EXERCISE MATERIALS

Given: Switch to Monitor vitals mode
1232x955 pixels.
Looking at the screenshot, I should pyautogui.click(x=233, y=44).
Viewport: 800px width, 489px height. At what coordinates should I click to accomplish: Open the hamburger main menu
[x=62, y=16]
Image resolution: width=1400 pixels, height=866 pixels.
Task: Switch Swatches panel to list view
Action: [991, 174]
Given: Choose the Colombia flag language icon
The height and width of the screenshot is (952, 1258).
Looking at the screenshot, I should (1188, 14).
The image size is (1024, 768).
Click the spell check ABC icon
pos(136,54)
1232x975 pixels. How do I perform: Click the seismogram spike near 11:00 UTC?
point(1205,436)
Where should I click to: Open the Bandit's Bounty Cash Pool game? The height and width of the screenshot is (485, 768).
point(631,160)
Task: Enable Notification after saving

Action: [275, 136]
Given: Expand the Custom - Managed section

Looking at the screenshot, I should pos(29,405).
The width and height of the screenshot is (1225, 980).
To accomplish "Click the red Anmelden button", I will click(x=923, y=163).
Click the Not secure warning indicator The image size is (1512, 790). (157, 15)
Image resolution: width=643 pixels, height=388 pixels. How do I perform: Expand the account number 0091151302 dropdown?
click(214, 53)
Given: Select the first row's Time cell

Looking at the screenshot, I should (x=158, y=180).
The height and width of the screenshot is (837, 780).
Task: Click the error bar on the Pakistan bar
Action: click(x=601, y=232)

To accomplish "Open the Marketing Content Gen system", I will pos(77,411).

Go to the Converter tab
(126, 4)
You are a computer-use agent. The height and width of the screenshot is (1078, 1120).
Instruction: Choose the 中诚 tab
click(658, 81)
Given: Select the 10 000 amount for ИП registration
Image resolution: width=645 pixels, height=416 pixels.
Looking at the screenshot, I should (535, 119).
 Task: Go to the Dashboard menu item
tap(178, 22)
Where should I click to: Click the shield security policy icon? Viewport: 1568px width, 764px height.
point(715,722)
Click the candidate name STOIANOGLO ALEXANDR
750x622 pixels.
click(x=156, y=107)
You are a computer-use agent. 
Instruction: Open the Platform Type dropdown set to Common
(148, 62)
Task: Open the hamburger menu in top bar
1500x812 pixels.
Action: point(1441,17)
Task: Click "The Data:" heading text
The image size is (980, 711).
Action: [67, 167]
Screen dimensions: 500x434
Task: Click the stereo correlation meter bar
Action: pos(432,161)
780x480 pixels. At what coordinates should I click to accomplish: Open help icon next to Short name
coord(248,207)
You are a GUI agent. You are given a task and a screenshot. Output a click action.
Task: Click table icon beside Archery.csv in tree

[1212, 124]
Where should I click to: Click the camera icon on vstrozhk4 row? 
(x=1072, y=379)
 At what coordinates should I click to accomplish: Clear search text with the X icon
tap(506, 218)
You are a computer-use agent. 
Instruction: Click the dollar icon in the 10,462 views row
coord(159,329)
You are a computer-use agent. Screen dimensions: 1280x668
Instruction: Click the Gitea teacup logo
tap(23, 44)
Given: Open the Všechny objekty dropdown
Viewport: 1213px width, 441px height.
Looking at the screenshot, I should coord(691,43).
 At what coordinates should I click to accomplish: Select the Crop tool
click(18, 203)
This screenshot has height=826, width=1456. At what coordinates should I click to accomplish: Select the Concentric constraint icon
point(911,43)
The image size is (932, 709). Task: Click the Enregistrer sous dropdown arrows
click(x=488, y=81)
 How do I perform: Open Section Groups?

TASK REQUIREMENTS
Recast every line of the listing above as a numbered list, leaving out the blank lines.

RESPONSE TO THE EXERCISE
1. Given: Switch to Monitor vitals mode
2. 1232x955 pixels.
3. Looking at the screenshot, I should pyautogui.click(x=233, y=44).
4. Viewport: 800px width, 489px height. At what coordinates should I click to accomplish: Open the hamburger main menu
5. [x=62, y=16]
6. Image resolution: width=1400 pixels, height=866 pixels.
7. Task: Switch Swatches panel to list view
8. Action: [991, 174]
9. Given: Choose the Colombia flag language icon
10. The height and width of the screenshot is (952, 1258).
11. Looking at the screenshot, I should (1188, 14).
12. The image size is (1024, 768).
13. Click the spell check ABC icon
14. pos(136,54)
15. 1232x975 pixels. How do I perform: Click the seismogram spike near 11:00 UTC?
16. point(1205,436)
17. Where should I click to: Open the Bandit's Bounty Cash Pool game? The height and width of the screenshot is (485, 768).
18. point(631,160)
19. Task: Enable Notification after saving
20. Action: [275, 136]
21. Given: Expand the Custom - Managed section
22. Looking at the screenshot, I should pos(29,405).
23. The width and height of the screenshot is (1225, 980).
24. To accomplish "Click the red Anmelden button", I will click(x=923, y=163).
25. Click the Not secure warning indicator The image size is (1512, 790). (157, 15)
26. Image resolution: width=643 pixels, height=388 pixels. How do I perform: Expand the account number 0091151302 dropdown?
27. click(214, 53)
28. Given: Select the first row's Time cell
29. Looking at the screenshot, I should (x=158, y=180).
30. The height and width of the screenshot is (837, 780).
31. Task: Click the error bar on the Pakistan bar
32. Action: click(x=601, y=232)
33. To accomplish "Open the Marketing Content Gen system", I will pos(77,411).
34. Go to the Converter tab
35. (126, 4)
36. You are a computer-use agent. The height and width of the screenshot is (1078, 1120).
37. Instruction: Choose the 中诚 tab
38. click(658, 81)
39. Given: Select the 10 000 amount for ИП registration
40. Image resolution: width=645 pixels, height=416 pixels.
41. Looking at the screenshot, I should (535, 119).
42.  Task: Go to the Dashboard menu item
43. tap(178, 22)
44. Where should I click to: Click the shield security policy icon? Viewport: 1568px width, 764px height.
45. point(715,722)
46. Click the candidate name STOIANOGLO ALEXANDR
47. 750x622 pixels.
48. click(x=156, y=107)
49. You are a computer-use agent. 
50. Instruction: Open the Platform Type dropdown set to Common
51. (148, 62)
52. Task: Open the hamburger menu in top bar
53. 1500x812 pixels.
54. Action: point(1441,17)
55. Task: Click "The Data:" heading text
56. The image size is (980, 711).
57. Action: [67, 167]
58. Screen dimensions: 500x434
59. Task: Click the stereo correlation meter bar
60. Action: pos(432,161)
61. 780x480 pixels. At what coordinates should I click to accomplish: Open help icon next to Short name
62. coord(248,207)
63. You are a GUI agent. You are given a task and a screenshot. Output a click action.
64. Task: Click table icon beside Archery.csv in tree
65. [1212, 124]
66. Where should I click to: Click the camera icon on vstrozhk4 row? 
67. (x=1072, y=379)
68.  At what coordinates should I click to accomplish: Clear search text with the X icon
69. tap(506, 218)
70. You are a computer-use agent. 
71. Instruction: Click the dollar icon in the 10,462 views row
72. coord(159,329)
73. You are a computer-use agent. Screen dimensions: 1280x668
74. Instruction: Click the Gitea teacup logo
75. tap(23, 44)
76. Given: Open the Všechny objekty dropdown
77. Viewport: 1213px width, 441px height.
78. Looking at the screenshot, I should coord(691,43).
79.  At what coordinates should I click to accomplish: Select the Crop tool
80. click(18, 203)
81. This screenshot has height=826, width=1456. At what coordinates should I click to accomplish: Select the Concentric constraint icon
82. point(911,43)
83. The image size is (932, 709). Task: Click the Enregistrer sous dropdown arrows
84. click(x=488, y=81)
85.  How do I perform: Open Section Groups?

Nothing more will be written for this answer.